▸ **EXCERPT**
****************************************

Well, first of all, it's Da Gubbermint. You are doing your patriotic duty in letting it reverse-engineer and modify binaries for which there is no code.
Second, those EULAs, apparently, all belong to defunct companies whose programmers are likely retired today (if they are still alive), and whose IP has not been bought by some company still in activity today.
Third, even if that IP had been bought, there's a fair chance that the accounting department (or internal library) has no clue that they have the rights to that code. Also, there is a non-zero chance that, even if they know, they have no desire to tell anyone because they don't want to put a finger into the update process of a software for which they might have the source code (having the IP rights doesn't mean you have the code) but don't have anyone capable of modifying it.
Because if they show up and make a fuss about IP, then they run the very real risk of being liable for the changes.
I know I wouldn't want that.
-
Friday 18th August 2023 12:00 GMT b0llchit
They'd probably wont be liable for any changes due to convoluted successor-of-interest clauses in the contracts.
It probably is a great opportunity for the IP holder to overcharge the government for a small change with the exclusion of any assurances and liability because it is classified as legacy code.
-
-
-
Friday 18th August 2023 11:36 GMT Andy Non
How did they allow themselves to get into this position anyway?
As part of the contract it should have been mandatory for the source code to have been handed over, or at the very least held in escrow in case the developers moved on, died etc. I've developed many business critical applications over the years and the more savvy companies insisted on either having the source code or the source to be held in escrow with agreed circumstances and procedures for making it available to the company.
-
Friday 18th August 2023 11:55 GMT short
Re: How did they allow themselves to get into this position anyway?
Maybe it's not really their code they want to fiddle with. Maybe it's some code running in some gear they've compromised that they'd like to run with some convenient new features, then reinsert without drawing a lot of attention?
Clearly, 'maybe' is doing some heavy lifting there. But who wouldn't want to patch others' militaries' code if the opportunity arose?
I can easily believe they've lost the source (or toolchains) for an awful lot of stuff, too.
-
Tuesday 22nd August 2023 12:08 GMT Alan Brown
Re: How did they allow themselves to get into this position anyway?

****************************************

▸ **PROVIDED DATA**

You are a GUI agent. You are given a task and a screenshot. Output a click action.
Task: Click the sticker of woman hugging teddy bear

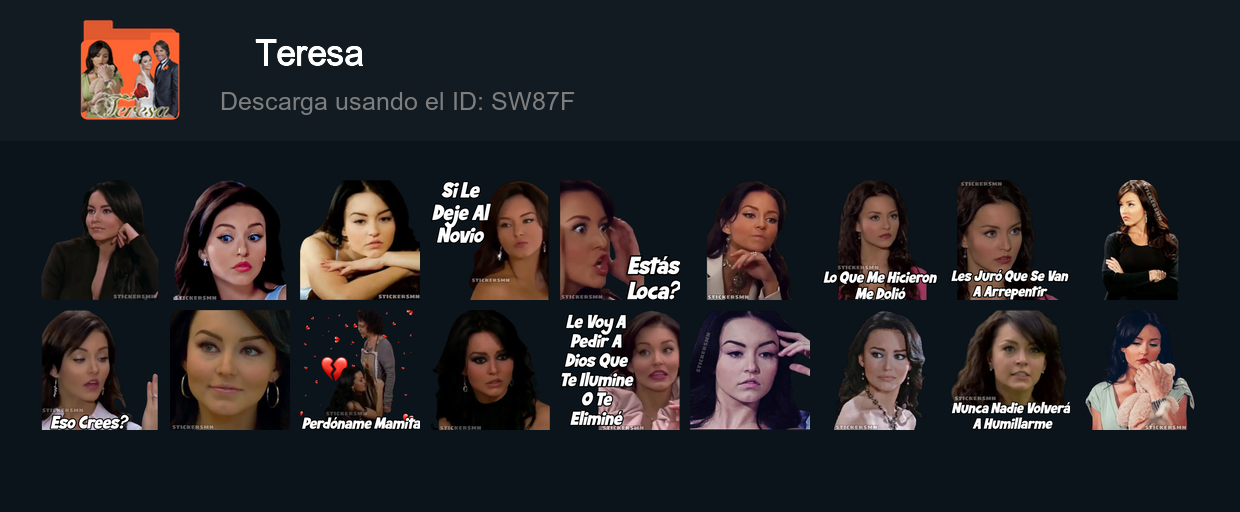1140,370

****************************************

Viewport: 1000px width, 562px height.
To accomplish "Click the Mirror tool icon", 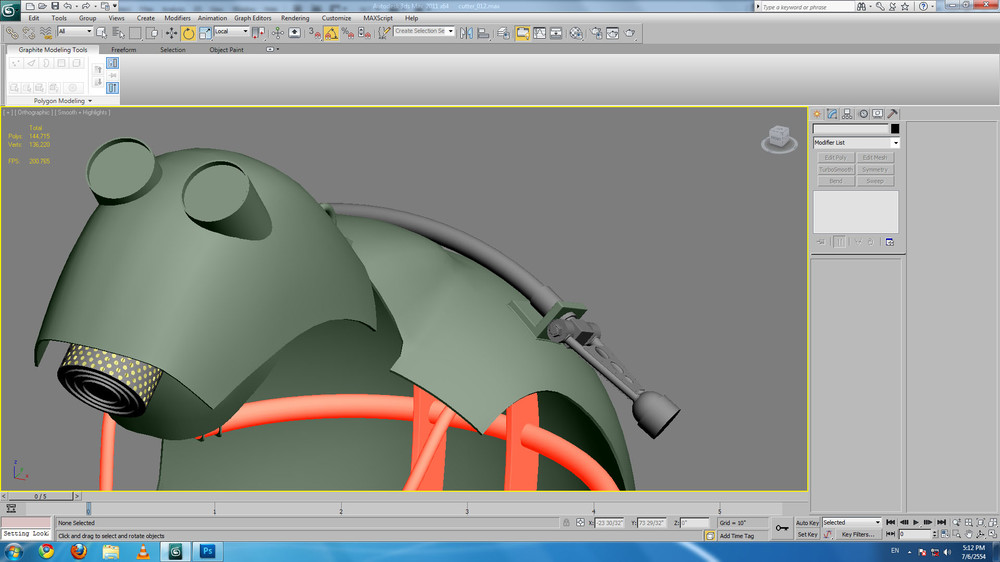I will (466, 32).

****************************************

▸ **EXERCISE 1**
Could you print the part of the forum thread on reverse-engineering legacy binaries starting at "Well, first of" and ending at "of modifying it."?
▸ **EXERCISE 2**
Would you carry on the forum thread on reverse-engineering legacy binaries from its last line?

▸ **TASK RESULT 1**
Well, first of all, it's Da Gubbermint. You are doing your patriotic duty in letting it reverse-engineer and modify binaries for which there is no code.
Second, those EULAs, apparently, all belong to defunct companies whose programmers are likely retired today (if they are still alive), and whose IP has not been bought by some company still in activity today.
Third, even if that IP had been bought, there's a fair chance that the accounting department (or internal library) has no clue that they have the rights to that code. Also, there is a non-zero chance that, even if they know, they have no desire to tell anyone because they don't want to put a finger into the update process of a software for which they might have the source code (having the IP rights doesn't mean you have the code) but don't have anyone capable of modifying it.

▸ **TASK RESULT 2**
"I can easily believe they've lost the source (or toolchains) for an awful lot of stuff, too."
I've worked on a number of science cases where the source or toolchain may be available, but is so expensive that RE is preferable in order to work out what it's doing and reimplement it (This is why a lot of places don't like using proprietary software. Opensource means that you can (eventually) rerun tests 30 years later, etc)
I was onboard with the idea of REing old software so it can be updated/replaced but the idea of "patching binaries" will fail anything which is cyptographically signed and is unnecessary if you own the equipment it's running on
This clearly has applications in government-sponsored malware (if it hasn't already happened elsewhere) but I can see a burgeoning use case of much older proprietary software being pulled apart by those wanting to reimplement it (and others wanting to snark the likes of Adobe, etc)
-
-
Friday 18th August 2023 12:00 GMT Pascal Monett
Re: How did they allow themselves to get into this position anyway?
That is the marvel of the software industry.
You need to realize that source code used to be treated like gold. You had the rights to the final product, but if you wanted the source code, you paid extra (and I mean HEAVY extra).
And that's not too long ago either. About ten years ago I was working for a European Institution that had a business-critical Notes application for which it had paid a ungodly amount of money to have the rights to the source code (and that was accompanied by an iron-clad contract in which, if ever said source code was published anywhere, a number of first-borns would have to be sacrificed on a night of a new moon).
Even today, having the source code is not a given. Go ask some web designer to do you a website and get the quote for having the website and the source code for all of it. I'm thinking you'll be looking at a different figure compared to just the website and support.
Personally, I've always programmed in Lotus Notes. For me, it was a given that the applications I was writing for the client would not be code-locked.
I know of quite a few software houses in Luxembourg that don't do that today.
-
Sunday 20th August 2023 22:43 GMT david 12
Re: How did they allow themselves to get into this position anyway?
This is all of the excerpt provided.